# Complex number q. (1 Viewer)

#### notme123

##### Active Member
Solve $\bg_white z^5 = (z+1)^5$ in the form $\bg_white a+ib\cot\theta$

I know a = -1/2 because using the sum of roots in the expanded form you get 4a=-10/5 (all the conjugate imaginary pairs cancel.) but i have no clue how to even get a cot lol.

Update: working through it a bit more, I got values for $\bg_white b\cot\theta$ and $\bg_white b\cot\phi$ but not in that form.
$\bg_white b\cot\theta = \frac{\sqrt{\frac{5+\sqrt{5}}{10}} + \sqrt{\frac{5-\sqrt{5}}{10}}}{2}$
$\bg_white b\cot\phi = \frac{\sqrt{\frac{5+\sqrt{5}}{10}} - \sqrt{\frac{5-\sqrt{5}}{10}}}{2}$
What I did is merely do the sum and product of roots for 2 and 4 at a time and arrived at $\bg_white b^2(\cot^2\theta + \cot^2\phi) = \frac{1}{2}$ (1)
and
$\bg_white \frac{1}{16} + \frac{b^2(\cot^2\theta + \cot^2\phi)}{4} + b^4\cot^2\theta\cot^2\phi = \frac{1}{5}$
using the (1) identity:
$\bg_white \therefore b^4\cot^2\theta\cot^2\phi = \frac{1}{80}$
$\bg_white b^2\cot\theta\cot\phi = \frac{\sqrt{5}}{20}$ (2)
Put (1)+2(2):
$\bg_white b^2(\cot^2\theta + 2\cot\theta\cot\phi + \cot^2\phi) = \frac{1}{2} + \frac{\sqrt{5}}{20}$
$\bg_white b^2(\cot\theta + \cot\phi)^2 = \frac{5+\sqrt{5}}{10}$
$\bg_white b(\cot\theta + \cot\phi) = \sqrt{\frac{5+\sqrt{5}}{10}}$ (3)

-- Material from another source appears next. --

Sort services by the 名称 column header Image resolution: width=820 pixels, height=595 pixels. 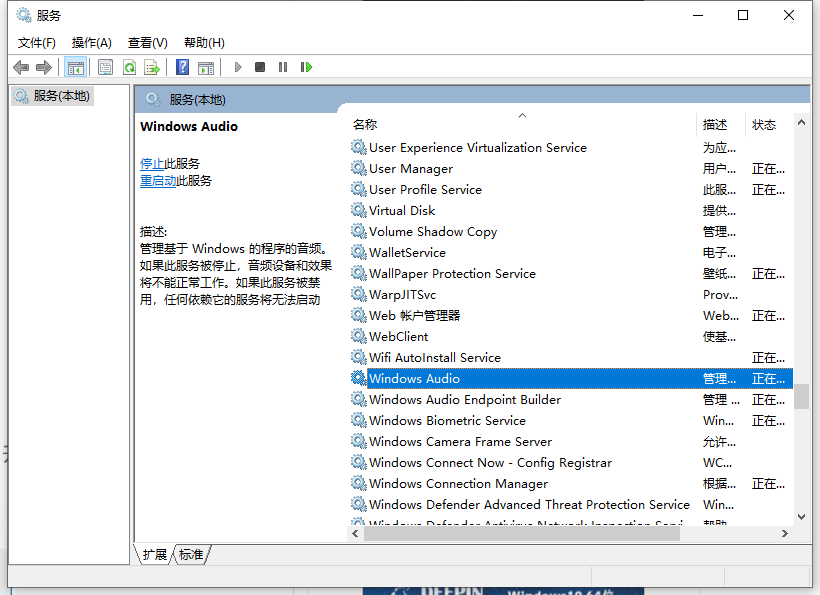tap(365, 124)
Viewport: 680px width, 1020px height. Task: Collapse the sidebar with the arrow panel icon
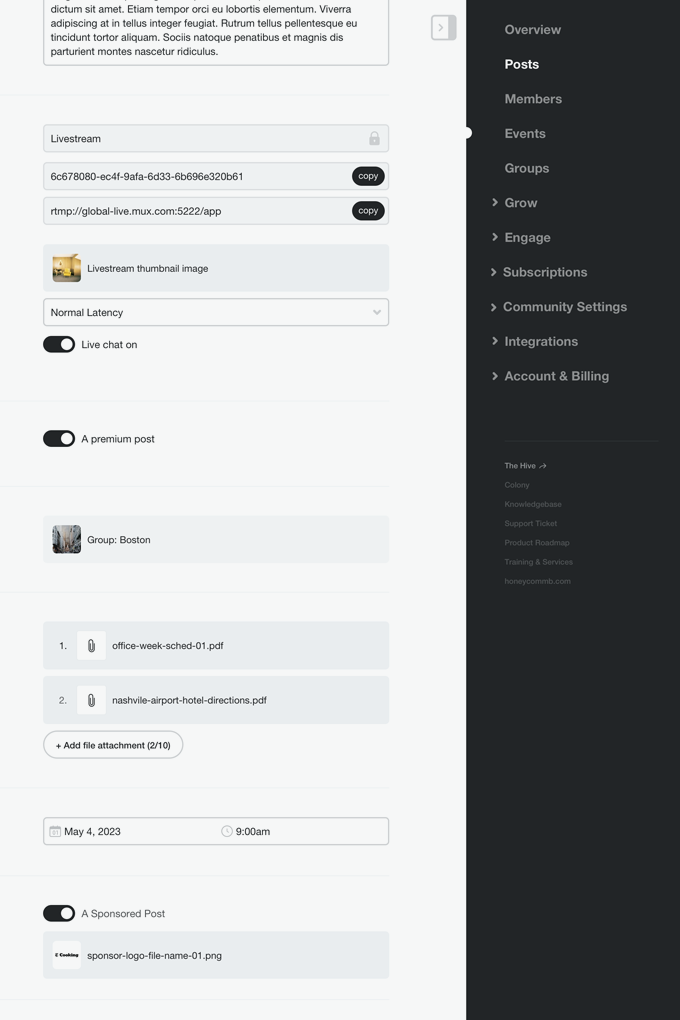(x=443, y=27)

let $\bg_white b\cot\theta = \alpha$ and $\bg_white b\cot\phi = \beta$
$\bg_white z^2-(\alpha+\beta)z+\alpha\beta = 0$
Since $\bg_white \alpha+\beta$ = (3) and $\bg_white \alpha\beta$ = (2)
use quadratic formula and you get it.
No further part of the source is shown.